US proposes new rules to reduce gas flaring
The United States Bureau of Land Management (BLM) will update its regulations to reduce natural gas wastage from flaring, venting, and leaks.
The proposed rules will be phased in over several years and will reduce fossil fuel waste, carbon emissions and increase federal tax collection.
The BLM’s onshore oil and gas management program is a major contributor to US oil and gas production. More than 100,000 onshore oil and gas sites produce five percent of US oil supply and eleven percent of the country’s natural gas. In 2014 the value of BLM oil and gas exceeded $27 billion, generating $3 billion in federal royalties.
From 2009 to 2014 oil and gas producers vented, flared and leaked 375 billion cubic feet (Bcf) of natural gas. This volume of gas is enough to fuel more than 5 million homes annually.
The BLM will propose requirements to help oil and gas operators implement cost-effective measures to reduce gas wastage, as well as modernise outdated production rules to bring them in line with existing technology. The rules will also modify existing royalty rate provisions to enhance flexibility without raising rates.
EPA completes Clean Air Act guidelines
The Environmental Protection Agency (EPA) finalised guidelines for Clean Air Act requirements aimed at reducing smog and pollution from oil and gas operations. Smog levels are rising in places with increasing oil and gas development, but the EPA has now made it clear that states are required to act.
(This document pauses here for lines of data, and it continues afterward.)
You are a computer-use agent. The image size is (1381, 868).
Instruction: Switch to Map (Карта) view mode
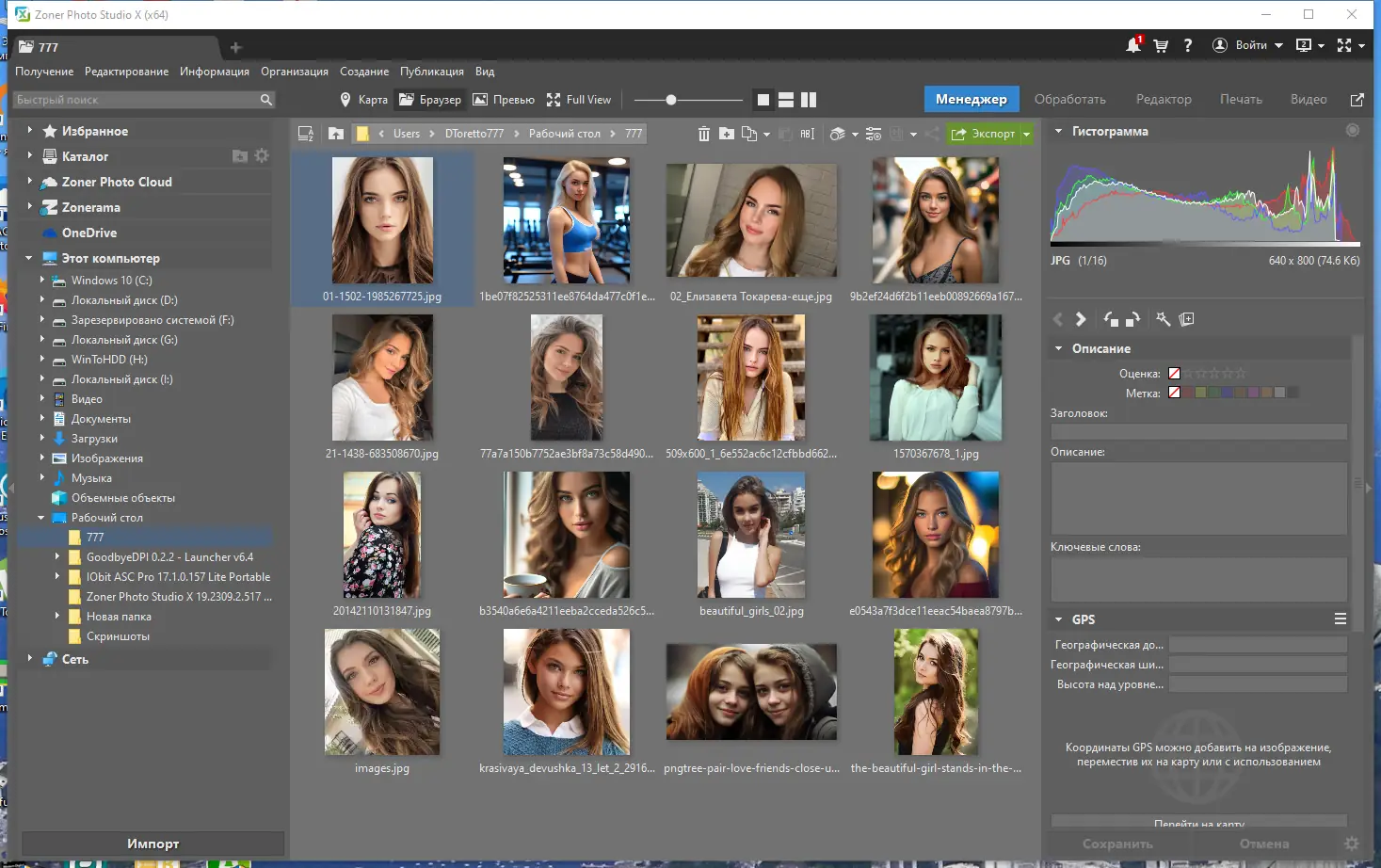pos(363,100)
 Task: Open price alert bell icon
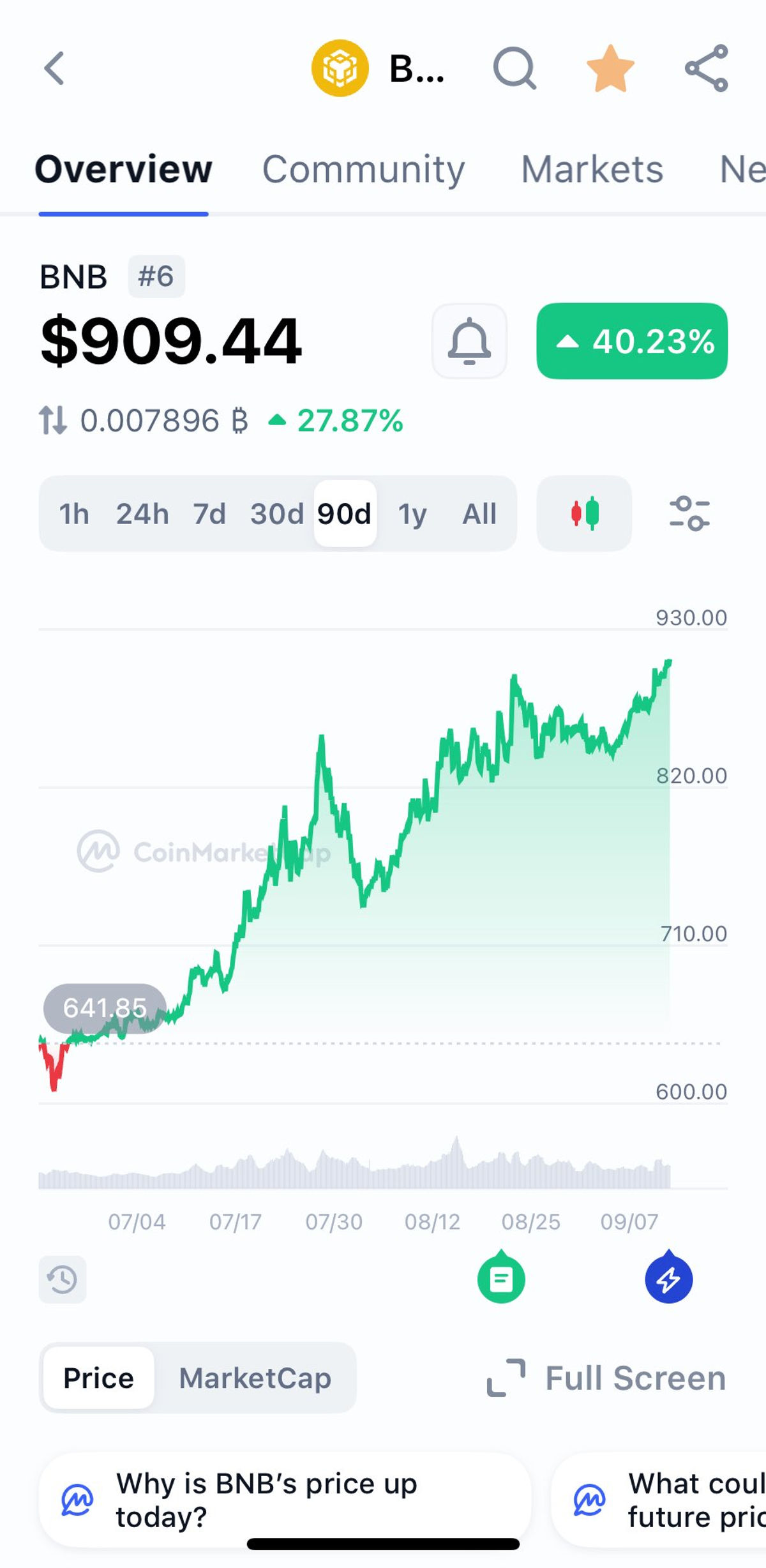tap(469, 341)
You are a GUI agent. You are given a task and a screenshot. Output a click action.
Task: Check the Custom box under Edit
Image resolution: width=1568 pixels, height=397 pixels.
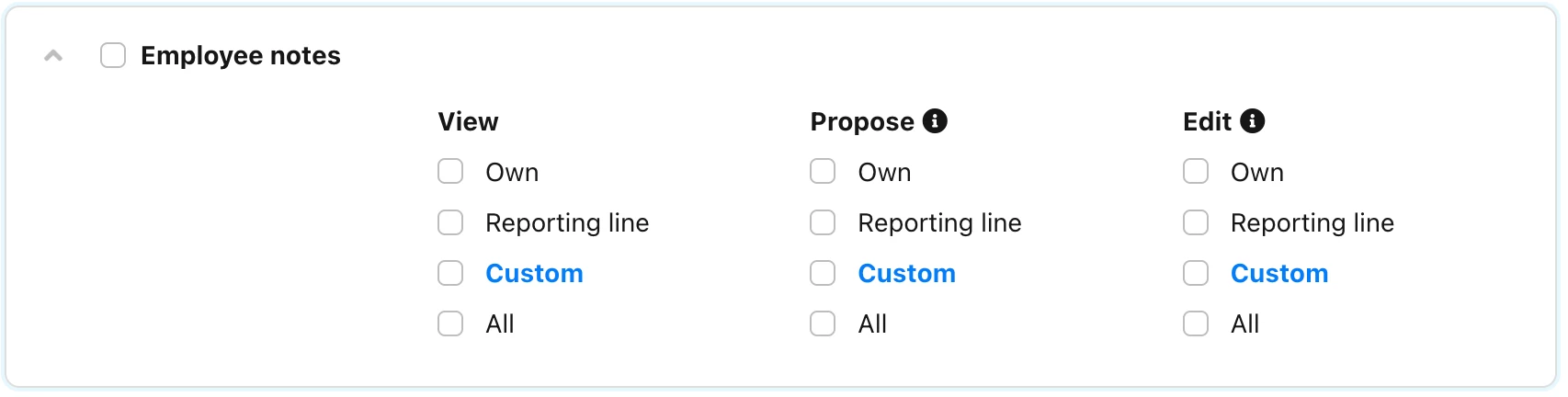(1196, 273)
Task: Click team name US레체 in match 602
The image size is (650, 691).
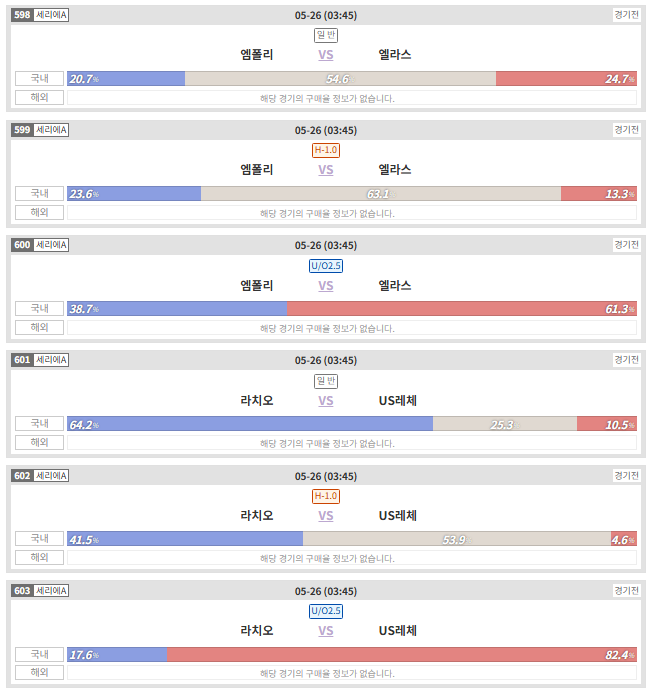Action: tap(397, 516)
A recent report by the Clean Air Task Force, ‘Gasping for Breath,’ found that smog from oil and gas development has a significant effect on public health. The report found 750,000 asthma attacks, 500,000 missed days of school, and 2,000 asthma-related emergency room visits linked to oil and gas production.
The EPA has issued new control technique guidelines (CTGs) to reduce volatile organic compounds (VOCs) released from oil and gas operations. The EPA set standards in 2012 and 2016 for new and modified equipment and activities. The new guidelines cover older equipment, which is responsible for the largest proportion of oil and gas pollution.
Under the Clean Air Act and the EPA CTGs, it is now a state responsibility to implement ‘reasonably available control technology’.
High flaring site implements gas flaring reduction measures
The Torrance Refinery in California has reached an agreement with local air quality regulators to upgrade its internal electrical power supply. This means the facility will not need to shut down and flare off excess toxic gas during local blackouts.
Local blackouts have caused several shutdowns, the most recent occurring at the start of October. When the plant shuts down gas flares can be seen for miles, releasing toxins into the air and creating a significant fire hazard at the refinery.
The plant has also had to flare due to other unforeseen circumstances: equipment breakdowns and computer glitches. While the power upgrade will reduce the number of potential flaring scenarios, it may not completely resolve the problem.